Ok, so on to the exercise and menstrual cycles review that just came out this month. To address the question of whether exercise performance varies through the menstrual cycle, the authors found everything they could on it in the literature, concluding inconsistent findings across a handful of low-quality studies. The only thing that maaaaybe was a little cycle dependent was differential experiences of delayed onset muscle soreness, or DOMS (but even here the finding was with an indirect measure of DOMS). Would it be useful to have larger scale studies of this? Sure, maybe. But this evidence base is definitely not enough that it is ethical to develop cycle syncing exercise or lifestyle programs and it is not in scope for fitness professionals to encourage cycle-dependent exercise.
Oh, and as is often the case, I have a podcast episode about this – an interview with Dr. Meredith Reiches.

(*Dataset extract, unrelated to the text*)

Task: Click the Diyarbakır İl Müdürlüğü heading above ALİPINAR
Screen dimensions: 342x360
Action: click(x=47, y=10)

Sources: Colenso-Semple, L. M., D’Souza, A. C., Elliott-Sale, K. J., & Phillips, S. M. (2023). Current evidence shows no influence of women’s menstrual cycle phase on acute strength performance or adaptations to resistance exercise training. Frontiers in Sports and Active Living, 5. https://www.frontiersin.org/articles/10.3389/fspor.2023.1054542
Eisenlohr-Moul, T. A., Kaiser, G., Weise, C., Schmalenberger, K. M., Kiesner, J., Ditzen, B., & Kleinstäuber, M. (2020). Are there temporal subtypes of premenstrual dysphoric disorder?: Using group-based trajectory modeling to identify individual differences in symptom change. Psychological Medicine, 50(6), 964–972. https://doi.org/10.1017/S0033291719000849
Rogers-LaVanne, M. P., & Clancy, K. B. H. (2021). Menstruation: Causes, Consequences, and Context. In S. Han & C. Tomori (Eds.), Routledge Handbook of Anthropology and Reproduction.